The walk to work is eerily empty. At the hospital entrance, in a surreal dystopia, staff members silently flash their IDs and are ushered in through one door, visitors through another. The elevators in the morning are still crowded, but there’s a determined effort to limit contact with each other and with all hard surfaces. The moment I escape enclosed quarters, I douse my hands in hand sanitizer, then drown my workspace in disinfectant wipe right after. I go to the protective equipment dispensary stations to pick up my rations: one mask for the shift, one face shield for use until it’s visibly soiled. They’re packaged and distributed in brown paper sandwich bags, our names in bold Sharpie print. Sometimes, I add a smiley face.
To say these last few weeks in the hospital have been stressful is a gross understatement of the obvious. I work as a medical resident, and though our hospital has tried diligently to stay ahead of the impending crisis, opening units dedicated to the care of patients with COVID-19, the pressures of uncertainty weigh heavily: which patients can we test for COVID-19, which rooms can they go to, what tests can they receive under their precautions, how do we protect healthcare workers or other patients who may have exposed — the permutations are endless, and the answers often hazy. Compounded on these stressors is the acute lack of resources, from rationed protective gear to the trimming of teams to account for quarantined providers with symptoms or possible exposure risk.

- [DATASET]

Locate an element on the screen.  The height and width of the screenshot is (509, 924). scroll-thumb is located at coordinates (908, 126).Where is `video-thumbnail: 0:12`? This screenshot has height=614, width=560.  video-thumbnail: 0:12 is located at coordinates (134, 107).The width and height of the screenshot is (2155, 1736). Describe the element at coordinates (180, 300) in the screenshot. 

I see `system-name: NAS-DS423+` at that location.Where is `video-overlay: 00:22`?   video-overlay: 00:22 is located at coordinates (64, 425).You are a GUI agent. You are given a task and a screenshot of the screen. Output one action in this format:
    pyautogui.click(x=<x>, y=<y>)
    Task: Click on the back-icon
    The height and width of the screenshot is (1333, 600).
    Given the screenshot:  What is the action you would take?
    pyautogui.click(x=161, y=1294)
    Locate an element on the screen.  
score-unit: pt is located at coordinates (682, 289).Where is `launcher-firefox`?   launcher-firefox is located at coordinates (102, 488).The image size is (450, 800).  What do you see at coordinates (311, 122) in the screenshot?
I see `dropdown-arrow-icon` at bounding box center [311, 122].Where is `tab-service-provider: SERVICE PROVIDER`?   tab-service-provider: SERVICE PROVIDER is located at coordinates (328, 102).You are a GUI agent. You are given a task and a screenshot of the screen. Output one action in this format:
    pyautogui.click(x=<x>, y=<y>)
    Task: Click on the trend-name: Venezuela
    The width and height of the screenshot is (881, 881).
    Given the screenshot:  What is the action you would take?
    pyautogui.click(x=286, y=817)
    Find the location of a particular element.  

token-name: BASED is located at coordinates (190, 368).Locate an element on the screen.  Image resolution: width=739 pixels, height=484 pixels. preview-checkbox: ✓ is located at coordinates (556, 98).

- [TASK REQUIREMENTS] Revise the hospital account, starting at "To say these" and ending at "possible exposure risk.", so that "healthcare workers" is replaced with "hospital staff".

- [ANSWER SPACE]
To say these last few weeks in the hospital have been stressful is a gross understatement of the obvious. I work as a medical resident, and though our hospital has tried diligently to stay ahead of the impending crisis, opening units dedicated to the care of patients with COVID-19, the pressures of uncertainty weigh heavily: which patients can we test for COVID-19, which rooms can they go to, what tests can they receive under their precautions, how do we protect hospital staff or other patients who may have exposed — the permutations are endless, and the answers often hazy. Compounded on these stressors is the acute lack of resources, from rationed protective gear to the trimming of teams to account for quarantined providers with symptoms or possible exposure risk.